Сусанна быстро пошла ко двору, и по лопаткам ее бежало то самое чувство: смотрит вослед. Отчего же просьба купца так была ей неприятна?
С думой этой ходила до самого вечера. И лишь потушив свечу, отругала себя: помощь Никифора виделась добротой и восхищением перед синими очами ее, а оказалась обычной сделкой, услугой за услугу.
Ох и дурная баба!
* * *
– Дурная?
Домна оказалась рядом, словно нарочно слушала подругу.
Сусанна вздохнула. Что за блажь – думы свои вслух говорить?
– Я – дурная макитра. – Домна, не спросивши разрешения, села на лавку.
В доме было тихо, все спали – и Курбатовы сыновья, и старый Гайнулла, и дети. Издалека доносился шум – видно, подпившие служилые горланили на всю улицу.
– Скажешь мужу, я тебе… – Домна поднесла руку к глотке своей, видно, хотела показать, что сделает с подругой. И вдруг разревелась.
– Всегда жила без страха – а тут боюсь. Я русая, да и Афонька мой… А Катюха с рыжиной… И вовсе не похожа.
Сусанна кивнула и, вставши с лавки, тихонько, чтобы не разбудить дочку, прошлепала к столу, поманила подругу за собой. Сели тесно, прижавшись, и подруга сначала зашептала, а потом, разойдясь, уже и заговорила на всю горницу, так, что пришлось шикать.
«Не надобно агличанам улыбаться», – так начала Домна свой немудреный рассказ. Дело простое, житейское. Казалось бы, не той, что жила с разбойниками, что прошла путь через многие остроги да многие руки, сейчас было плакать, жаловаться на судьбу да просить Бога о защите.
Да разве ж бабы виноваты, что обращают их в свою потеху, продают и покупают, берут силою или обманом? А потом называют худыми словами и лишают надежды на счастье.
Неотвратимо и страшно.
Сусанна крепко обняла подругу и, представив, чем бы мудрая матушка утешила печаль, молвила:
– Домнушка, милая, все забудь. Быльем порастет – трава будет. Дитя у тебя выстраданное, долгожданное. А этот агличанин – пусть никогда на глаза не попадается, а то оторвем… – И прибавила такое крепкое словцо, что подруга вытаращила глаза.

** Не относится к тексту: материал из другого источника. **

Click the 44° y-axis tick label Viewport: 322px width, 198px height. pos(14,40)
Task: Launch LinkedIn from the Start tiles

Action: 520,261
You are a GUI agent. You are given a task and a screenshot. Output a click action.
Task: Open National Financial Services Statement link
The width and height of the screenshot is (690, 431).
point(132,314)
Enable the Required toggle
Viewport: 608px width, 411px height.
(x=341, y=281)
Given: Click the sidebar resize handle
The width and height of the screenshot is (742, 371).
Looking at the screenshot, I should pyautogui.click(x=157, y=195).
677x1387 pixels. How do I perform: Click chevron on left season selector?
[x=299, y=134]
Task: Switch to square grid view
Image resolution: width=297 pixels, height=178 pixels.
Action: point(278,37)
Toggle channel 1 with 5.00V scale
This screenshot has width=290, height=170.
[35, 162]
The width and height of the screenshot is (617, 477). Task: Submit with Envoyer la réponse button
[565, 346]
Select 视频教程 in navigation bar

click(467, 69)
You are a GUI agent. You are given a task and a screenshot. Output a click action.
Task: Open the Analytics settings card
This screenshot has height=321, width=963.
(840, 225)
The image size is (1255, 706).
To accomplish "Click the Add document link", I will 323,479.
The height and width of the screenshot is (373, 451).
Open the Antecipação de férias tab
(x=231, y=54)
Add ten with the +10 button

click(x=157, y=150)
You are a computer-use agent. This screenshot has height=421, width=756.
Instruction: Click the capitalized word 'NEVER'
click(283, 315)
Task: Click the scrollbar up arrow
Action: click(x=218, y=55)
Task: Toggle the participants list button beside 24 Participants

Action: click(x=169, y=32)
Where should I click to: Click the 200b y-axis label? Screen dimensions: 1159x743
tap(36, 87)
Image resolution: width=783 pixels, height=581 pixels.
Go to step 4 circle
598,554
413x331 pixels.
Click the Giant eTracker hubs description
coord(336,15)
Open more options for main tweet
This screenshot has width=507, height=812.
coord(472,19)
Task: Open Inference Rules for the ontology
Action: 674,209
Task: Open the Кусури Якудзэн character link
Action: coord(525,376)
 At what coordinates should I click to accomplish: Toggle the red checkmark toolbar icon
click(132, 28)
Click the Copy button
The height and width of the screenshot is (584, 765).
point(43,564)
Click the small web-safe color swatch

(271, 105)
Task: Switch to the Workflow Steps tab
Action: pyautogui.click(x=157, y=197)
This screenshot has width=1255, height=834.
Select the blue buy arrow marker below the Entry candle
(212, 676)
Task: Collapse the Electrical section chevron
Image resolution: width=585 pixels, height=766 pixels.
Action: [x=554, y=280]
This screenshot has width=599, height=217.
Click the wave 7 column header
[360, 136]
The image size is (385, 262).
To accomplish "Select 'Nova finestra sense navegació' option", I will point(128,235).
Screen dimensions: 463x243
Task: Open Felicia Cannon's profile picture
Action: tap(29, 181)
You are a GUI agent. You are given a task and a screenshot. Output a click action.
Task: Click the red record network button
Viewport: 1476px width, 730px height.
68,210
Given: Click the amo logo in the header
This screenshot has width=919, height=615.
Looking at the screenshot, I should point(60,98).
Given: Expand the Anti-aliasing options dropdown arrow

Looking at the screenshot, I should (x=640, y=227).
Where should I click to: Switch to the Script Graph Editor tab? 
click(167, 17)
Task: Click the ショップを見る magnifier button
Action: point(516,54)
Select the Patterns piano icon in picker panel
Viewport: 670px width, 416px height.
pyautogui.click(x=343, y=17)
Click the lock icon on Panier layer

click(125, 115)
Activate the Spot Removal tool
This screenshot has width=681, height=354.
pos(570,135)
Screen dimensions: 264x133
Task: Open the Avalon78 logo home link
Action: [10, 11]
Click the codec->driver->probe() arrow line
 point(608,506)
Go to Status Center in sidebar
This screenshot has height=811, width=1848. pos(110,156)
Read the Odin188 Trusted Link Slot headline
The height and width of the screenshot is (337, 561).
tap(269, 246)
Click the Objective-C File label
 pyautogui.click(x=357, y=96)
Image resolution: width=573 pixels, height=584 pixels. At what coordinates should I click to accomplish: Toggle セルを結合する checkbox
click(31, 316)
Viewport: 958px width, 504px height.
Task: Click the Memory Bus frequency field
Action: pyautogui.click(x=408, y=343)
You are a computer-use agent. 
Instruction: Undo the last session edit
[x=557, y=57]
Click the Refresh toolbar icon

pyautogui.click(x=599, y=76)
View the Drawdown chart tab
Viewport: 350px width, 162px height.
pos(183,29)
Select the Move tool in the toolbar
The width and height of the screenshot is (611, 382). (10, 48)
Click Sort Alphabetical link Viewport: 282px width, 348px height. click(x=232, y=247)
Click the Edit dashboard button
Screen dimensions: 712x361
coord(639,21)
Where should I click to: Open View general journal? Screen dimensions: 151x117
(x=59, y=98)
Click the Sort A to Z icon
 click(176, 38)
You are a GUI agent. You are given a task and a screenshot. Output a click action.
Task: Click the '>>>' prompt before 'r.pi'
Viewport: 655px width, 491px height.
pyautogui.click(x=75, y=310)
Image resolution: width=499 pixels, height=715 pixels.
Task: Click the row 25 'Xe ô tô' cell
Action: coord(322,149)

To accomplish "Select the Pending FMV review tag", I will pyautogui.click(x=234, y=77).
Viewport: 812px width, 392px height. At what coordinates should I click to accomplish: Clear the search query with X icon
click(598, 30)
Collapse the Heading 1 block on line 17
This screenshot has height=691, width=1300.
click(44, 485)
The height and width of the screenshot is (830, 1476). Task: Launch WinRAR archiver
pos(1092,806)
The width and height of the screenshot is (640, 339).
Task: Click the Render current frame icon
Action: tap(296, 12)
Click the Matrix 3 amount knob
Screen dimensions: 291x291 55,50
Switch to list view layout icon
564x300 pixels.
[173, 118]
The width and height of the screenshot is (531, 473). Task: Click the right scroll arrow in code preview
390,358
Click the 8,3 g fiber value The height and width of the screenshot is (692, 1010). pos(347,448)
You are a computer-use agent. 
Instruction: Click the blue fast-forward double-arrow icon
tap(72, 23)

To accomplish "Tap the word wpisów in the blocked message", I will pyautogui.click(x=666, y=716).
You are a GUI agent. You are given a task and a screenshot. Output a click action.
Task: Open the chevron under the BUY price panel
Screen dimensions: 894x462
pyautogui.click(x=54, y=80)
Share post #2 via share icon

Сусанна раз за разом повторяла в головушке своей услышанное. Понравилась агличанину Домнина улыбка. Углядел ее на Гостином дворе, запомнил, подослал какого-то охальника: мол, поговорить с тобой хочет гость из Англеи, подарок подарить. А Домна и пошла.
Может, и по доброй воле приголубила бы того, кто далеко от родной земли. Кто ж знает? Домна вольная баба, никто ей не указ. Только заломал ей полны рученьки агличанин, задрал рубаху да с кваканьем своим взгромоздился. А потом пакости велел делать такие, что и Домна не знала.
Долго мучил ее, все излиться не мог. Наконец добился, гад, своего, заорал что-то на ухо, отдышался, сунул ей в ладошку подарок – монету медную, скудную – да велел слуге увести. Будто она, Домна, была гулящей девкой – без уважения, без чести, без… Как матушка ее.
Месяц прошел – не измочилась рубаха кровушкой, второй шептал о том же. А потом Домна и поняла, что проросло в ней аглицкое семя. Сначала обозлилась, потом обрадовалась. Афонька, узнавши, расцеловал ее да подарил нитку жемчуга. Про агличанина решила позабыть.
А не вышло. Дочка – одно с ним лицо. То ли укор Божий, то ли насмешка над Домной.